David Baker was searching a muddy field near Grantham when he uncovered the 2,000-year-old silver coin. On one side was the head of a tribal leader or goddess which passed an uncanny resemblance to the former Prime Minister.
"It is so ironic that she was born close to where I found it and that it is also from the Iron Age - and she was known as the Iron Lady." Only 10 of these celtic coins from about 40BC have ever been found and, according to one expert, this is the finest ever unearthed. It is said to be of the Trinovantian tribe that were from north of the Thames.
To read the complete article, see: Metal detector unearths Iron Age Iron Lady (http://www.thisislincolnshire.co.uk/news/
Another connection of sorts between ancient coinage and today's politicians is an unusual medal (called a "coin" by its promoters) featuring Presidential candidate Barack Obama. This is the first reference I've seen to a numismatic item produced by the 2008 Presidential election campaigns. Are there others? Is anyone cataloging them? -EditorFrom the company's blog:
Against an elaborate backdrop resembling a Greek temple, Barack Obama delivered his acceptance speech. An audience of about 84,000 people in the stadium and 40 million TV viewers witnessed this extraordinary event. So what could be a better tribute to Obama than this commemorative coin that marks the occasion that has now become a defining moment in history for millions of people everywhere.

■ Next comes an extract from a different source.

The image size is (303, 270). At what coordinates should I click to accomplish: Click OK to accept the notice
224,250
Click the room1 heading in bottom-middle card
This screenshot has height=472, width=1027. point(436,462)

This stunning profile portrayal of Barack Obama is designed in the bold, beautiful Hellenistic style of an Ancient Greek coin. Although the coin honors Obama.s nomination, it is also intended as a cultural outreach gesture from Greece to those who support Obama in the U.S. and abroad.
The face of the coin shows Obama wearing the headdress of the legendary lion-skin cape that protected the mighty Hercules from his enemies.
To read the complete article, see: BarackO Champions Coin (http://apazog.wordpress.com/2008/09/29/baracko-champions-coin2/)
Origami is the art of paper folding. The word is Japanese, literally meaning to fold (oru) paper (kami) and comes in many styles and varieties. This post is dedicated to models folded from dollar bills. The subtle genius lies in the way the artist incorporates the prints on the dollar bills into the facial characteristics of the finished figures.